§ Problem to solve
Using the entries that follow, give the number of lines containing the string "computer". Write nothing besides that number.

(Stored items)
::::

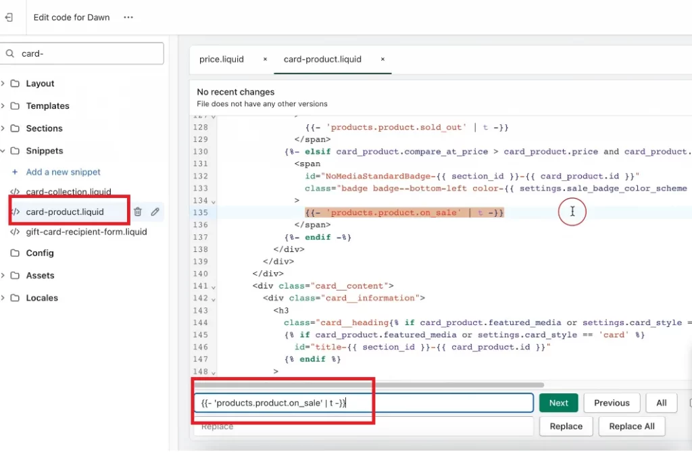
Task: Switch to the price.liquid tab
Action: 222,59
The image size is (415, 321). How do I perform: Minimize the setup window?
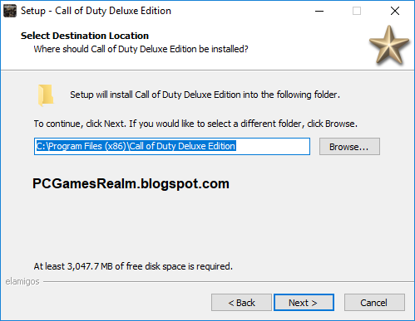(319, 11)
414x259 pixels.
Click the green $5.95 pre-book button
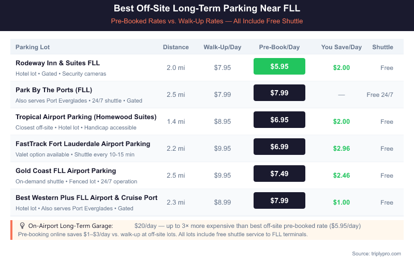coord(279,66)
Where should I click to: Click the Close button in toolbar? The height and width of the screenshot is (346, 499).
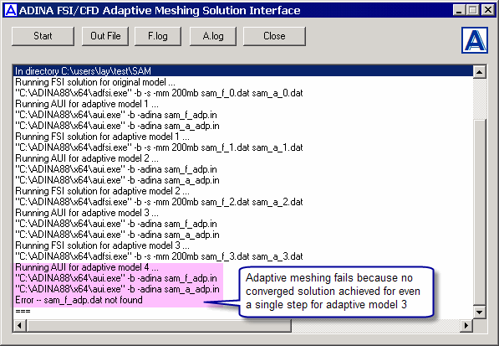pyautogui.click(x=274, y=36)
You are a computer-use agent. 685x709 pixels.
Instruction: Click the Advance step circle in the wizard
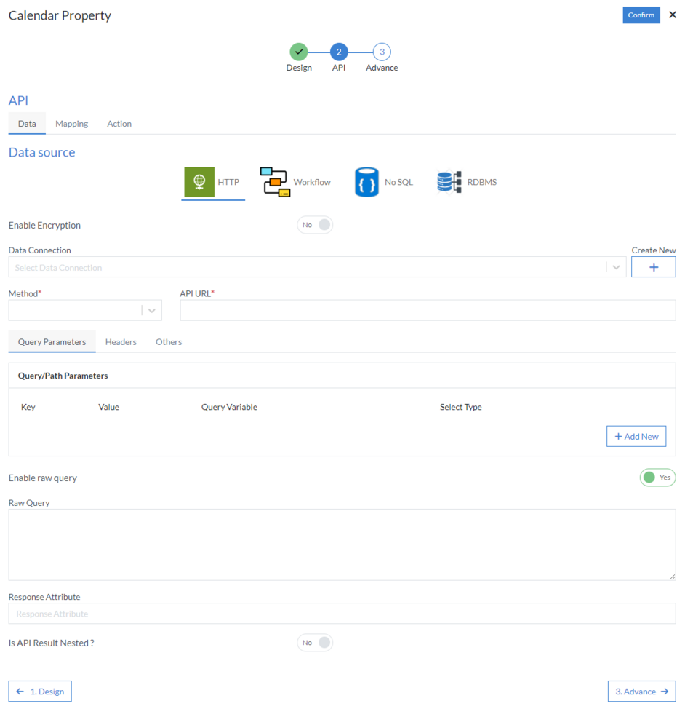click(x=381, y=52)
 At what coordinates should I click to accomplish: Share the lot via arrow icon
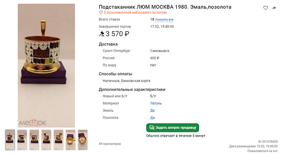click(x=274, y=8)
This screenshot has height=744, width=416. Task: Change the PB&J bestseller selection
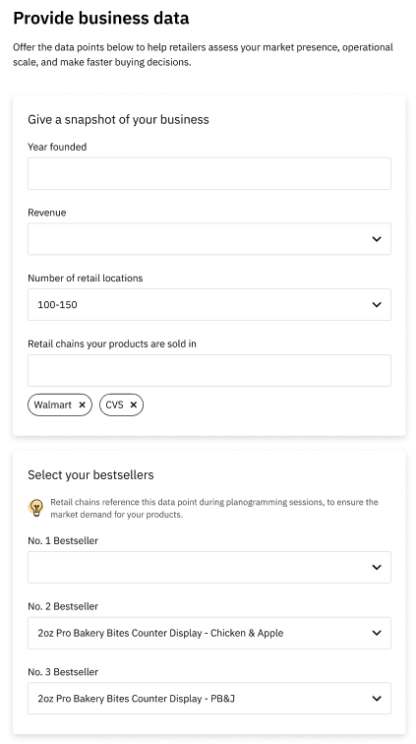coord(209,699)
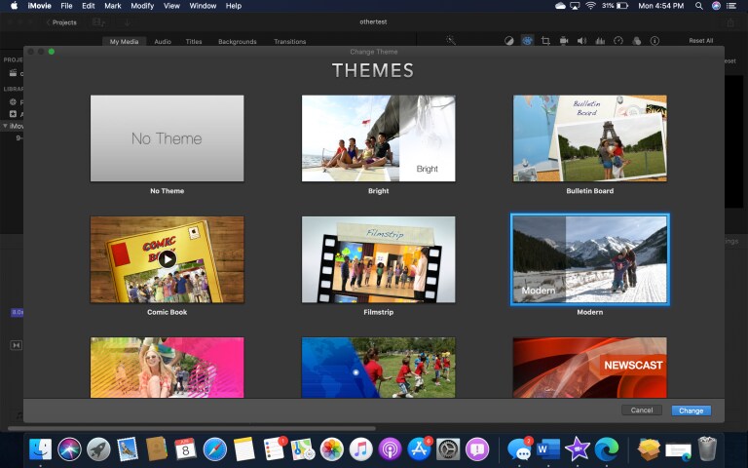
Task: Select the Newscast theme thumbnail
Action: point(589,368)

::::

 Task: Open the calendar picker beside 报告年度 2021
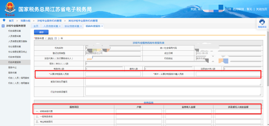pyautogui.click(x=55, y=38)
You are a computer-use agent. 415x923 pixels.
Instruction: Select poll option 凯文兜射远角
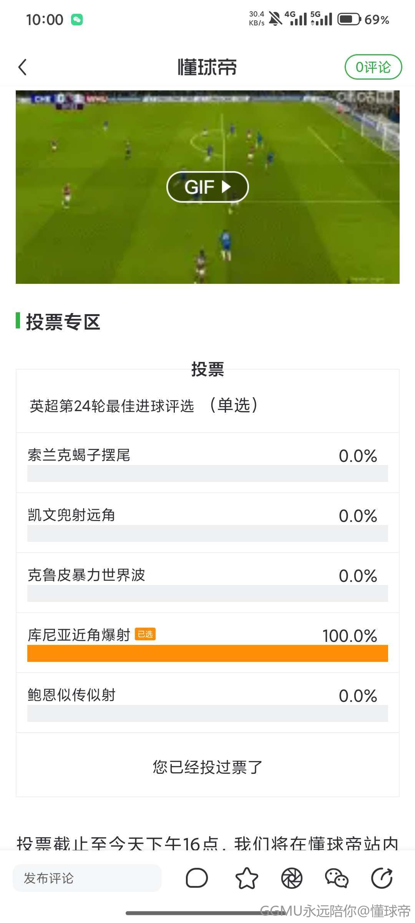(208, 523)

::::

§ Expected answer
2